• [To do]: Copy verbatim the block of lines in the entries below whose first line contains "October (289, 969)" and whose last line contains "2023 (277, 891)". Leave out all other lines.

(Material for this task begins)

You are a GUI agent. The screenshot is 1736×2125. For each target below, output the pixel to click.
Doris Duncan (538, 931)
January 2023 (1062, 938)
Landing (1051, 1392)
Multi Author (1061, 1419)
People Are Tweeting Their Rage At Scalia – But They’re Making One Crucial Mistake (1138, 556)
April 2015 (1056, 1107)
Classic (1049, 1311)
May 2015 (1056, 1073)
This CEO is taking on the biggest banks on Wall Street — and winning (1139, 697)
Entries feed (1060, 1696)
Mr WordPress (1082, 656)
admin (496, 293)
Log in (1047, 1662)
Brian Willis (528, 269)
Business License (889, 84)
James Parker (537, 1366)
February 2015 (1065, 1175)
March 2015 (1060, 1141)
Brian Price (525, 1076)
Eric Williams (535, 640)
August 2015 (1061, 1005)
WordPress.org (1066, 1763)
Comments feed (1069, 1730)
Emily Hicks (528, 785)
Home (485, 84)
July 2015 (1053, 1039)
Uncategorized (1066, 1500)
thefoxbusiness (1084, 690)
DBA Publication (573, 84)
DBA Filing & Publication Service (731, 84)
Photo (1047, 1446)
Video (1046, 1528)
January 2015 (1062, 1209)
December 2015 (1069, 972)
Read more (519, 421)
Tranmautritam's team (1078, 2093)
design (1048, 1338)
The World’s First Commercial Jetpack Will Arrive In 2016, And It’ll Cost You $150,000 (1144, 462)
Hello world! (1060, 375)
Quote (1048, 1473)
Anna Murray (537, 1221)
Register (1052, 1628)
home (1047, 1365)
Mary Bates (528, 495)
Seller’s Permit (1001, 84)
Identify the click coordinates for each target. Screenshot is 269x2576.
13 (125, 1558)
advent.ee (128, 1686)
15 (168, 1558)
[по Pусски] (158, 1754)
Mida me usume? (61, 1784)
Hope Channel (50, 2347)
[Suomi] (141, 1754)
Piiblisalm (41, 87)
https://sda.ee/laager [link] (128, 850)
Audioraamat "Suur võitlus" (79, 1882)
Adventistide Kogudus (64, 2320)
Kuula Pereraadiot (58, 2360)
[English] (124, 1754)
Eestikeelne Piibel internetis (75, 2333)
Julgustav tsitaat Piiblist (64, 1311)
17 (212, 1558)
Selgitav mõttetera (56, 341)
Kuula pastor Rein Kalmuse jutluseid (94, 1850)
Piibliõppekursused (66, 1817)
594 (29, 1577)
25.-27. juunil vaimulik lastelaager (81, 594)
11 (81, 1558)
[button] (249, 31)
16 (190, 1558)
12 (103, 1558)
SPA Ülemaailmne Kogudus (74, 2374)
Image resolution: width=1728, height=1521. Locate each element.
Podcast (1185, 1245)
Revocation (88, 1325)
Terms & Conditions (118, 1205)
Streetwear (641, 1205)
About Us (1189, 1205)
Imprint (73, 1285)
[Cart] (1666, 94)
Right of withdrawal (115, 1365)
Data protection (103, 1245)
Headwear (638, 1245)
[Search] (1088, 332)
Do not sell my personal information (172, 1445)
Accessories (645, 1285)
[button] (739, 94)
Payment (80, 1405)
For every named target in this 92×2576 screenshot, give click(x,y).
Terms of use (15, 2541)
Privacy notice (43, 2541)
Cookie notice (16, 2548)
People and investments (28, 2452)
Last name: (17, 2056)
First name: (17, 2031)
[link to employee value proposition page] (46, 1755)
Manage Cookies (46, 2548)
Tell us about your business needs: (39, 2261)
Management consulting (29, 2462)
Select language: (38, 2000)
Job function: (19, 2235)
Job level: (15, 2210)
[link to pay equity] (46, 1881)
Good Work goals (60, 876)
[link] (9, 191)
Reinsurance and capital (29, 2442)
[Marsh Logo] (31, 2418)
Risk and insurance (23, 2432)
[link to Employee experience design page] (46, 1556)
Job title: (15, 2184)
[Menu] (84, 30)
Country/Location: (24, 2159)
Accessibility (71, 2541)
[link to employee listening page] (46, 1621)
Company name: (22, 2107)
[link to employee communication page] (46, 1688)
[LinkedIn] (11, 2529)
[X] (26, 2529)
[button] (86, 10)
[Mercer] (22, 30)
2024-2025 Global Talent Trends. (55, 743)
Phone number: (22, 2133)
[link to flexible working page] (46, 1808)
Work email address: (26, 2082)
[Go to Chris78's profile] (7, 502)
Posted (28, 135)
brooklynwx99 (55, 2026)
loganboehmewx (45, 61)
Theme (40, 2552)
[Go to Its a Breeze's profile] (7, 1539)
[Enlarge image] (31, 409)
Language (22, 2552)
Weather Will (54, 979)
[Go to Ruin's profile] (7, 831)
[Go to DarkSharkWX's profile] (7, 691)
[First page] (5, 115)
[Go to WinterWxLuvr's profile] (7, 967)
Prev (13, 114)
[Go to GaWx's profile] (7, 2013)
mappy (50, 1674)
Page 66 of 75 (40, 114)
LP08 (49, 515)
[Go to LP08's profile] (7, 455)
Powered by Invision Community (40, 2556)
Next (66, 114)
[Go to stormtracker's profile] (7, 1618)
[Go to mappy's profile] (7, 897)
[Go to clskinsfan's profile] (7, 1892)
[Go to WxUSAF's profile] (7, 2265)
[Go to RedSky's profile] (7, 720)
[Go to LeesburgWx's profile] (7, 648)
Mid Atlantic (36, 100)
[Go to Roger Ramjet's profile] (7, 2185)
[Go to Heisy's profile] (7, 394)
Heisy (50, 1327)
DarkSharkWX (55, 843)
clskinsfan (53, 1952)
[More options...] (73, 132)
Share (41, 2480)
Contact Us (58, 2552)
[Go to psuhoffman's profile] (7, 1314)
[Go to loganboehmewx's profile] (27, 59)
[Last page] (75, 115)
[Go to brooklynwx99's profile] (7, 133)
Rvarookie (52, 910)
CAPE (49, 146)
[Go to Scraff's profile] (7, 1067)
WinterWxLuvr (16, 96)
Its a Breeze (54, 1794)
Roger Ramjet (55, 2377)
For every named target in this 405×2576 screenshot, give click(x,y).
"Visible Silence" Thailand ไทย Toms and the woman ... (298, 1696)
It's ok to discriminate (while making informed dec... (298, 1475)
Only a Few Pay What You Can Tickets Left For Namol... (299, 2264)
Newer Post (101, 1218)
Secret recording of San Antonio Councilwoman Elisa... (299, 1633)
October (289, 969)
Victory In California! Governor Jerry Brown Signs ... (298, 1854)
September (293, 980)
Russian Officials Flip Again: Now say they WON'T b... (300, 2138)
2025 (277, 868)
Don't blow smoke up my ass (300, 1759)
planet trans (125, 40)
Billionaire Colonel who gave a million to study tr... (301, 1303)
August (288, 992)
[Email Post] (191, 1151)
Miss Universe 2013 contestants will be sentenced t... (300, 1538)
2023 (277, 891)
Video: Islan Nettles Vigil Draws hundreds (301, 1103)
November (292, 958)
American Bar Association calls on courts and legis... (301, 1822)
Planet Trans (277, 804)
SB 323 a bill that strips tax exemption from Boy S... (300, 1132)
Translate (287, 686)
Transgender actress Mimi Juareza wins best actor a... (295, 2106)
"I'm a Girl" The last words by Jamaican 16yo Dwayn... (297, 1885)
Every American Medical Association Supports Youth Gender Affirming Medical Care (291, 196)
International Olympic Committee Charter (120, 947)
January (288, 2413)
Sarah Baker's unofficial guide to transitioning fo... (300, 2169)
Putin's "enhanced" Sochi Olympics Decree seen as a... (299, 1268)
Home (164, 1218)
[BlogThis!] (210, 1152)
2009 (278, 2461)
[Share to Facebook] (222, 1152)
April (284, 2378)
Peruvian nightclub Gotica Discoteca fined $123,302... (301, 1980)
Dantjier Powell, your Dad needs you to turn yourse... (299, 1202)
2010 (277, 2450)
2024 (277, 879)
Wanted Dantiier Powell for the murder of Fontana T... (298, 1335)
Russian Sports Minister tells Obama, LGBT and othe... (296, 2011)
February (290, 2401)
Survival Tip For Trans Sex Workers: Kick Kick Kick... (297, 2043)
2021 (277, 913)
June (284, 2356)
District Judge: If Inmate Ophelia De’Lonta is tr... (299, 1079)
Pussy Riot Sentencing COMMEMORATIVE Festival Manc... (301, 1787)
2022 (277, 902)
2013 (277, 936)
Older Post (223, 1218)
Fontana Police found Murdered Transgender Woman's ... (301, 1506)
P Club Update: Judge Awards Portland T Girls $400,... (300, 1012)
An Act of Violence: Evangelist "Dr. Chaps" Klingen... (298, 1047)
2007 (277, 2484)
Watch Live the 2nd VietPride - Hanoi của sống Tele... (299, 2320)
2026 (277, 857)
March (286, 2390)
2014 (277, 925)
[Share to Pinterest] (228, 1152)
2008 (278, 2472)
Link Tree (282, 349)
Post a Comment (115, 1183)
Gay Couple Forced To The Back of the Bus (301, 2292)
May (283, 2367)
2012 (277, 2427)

(Material for this task ends)

• [Problem solution]:
October (289, 969)
Victory In California! Governor Jerry Brown Signs ... (298, 1854)
September (293, 980)
Russian Officials Flip Again: Now say they WON'T b... (300, 2138)
2025 (277, 868)
Don't blow smoke up my ass (300, 1759)
planet trans (125, 40)
Billionaire Colonel who gave a million to study tr... (301, 1303)
August (288, 992)
[Email Post] (191, 1151)
Miss Universe 2013 contestants will be sentenced t... (300, 1538)
2023 (277, 891)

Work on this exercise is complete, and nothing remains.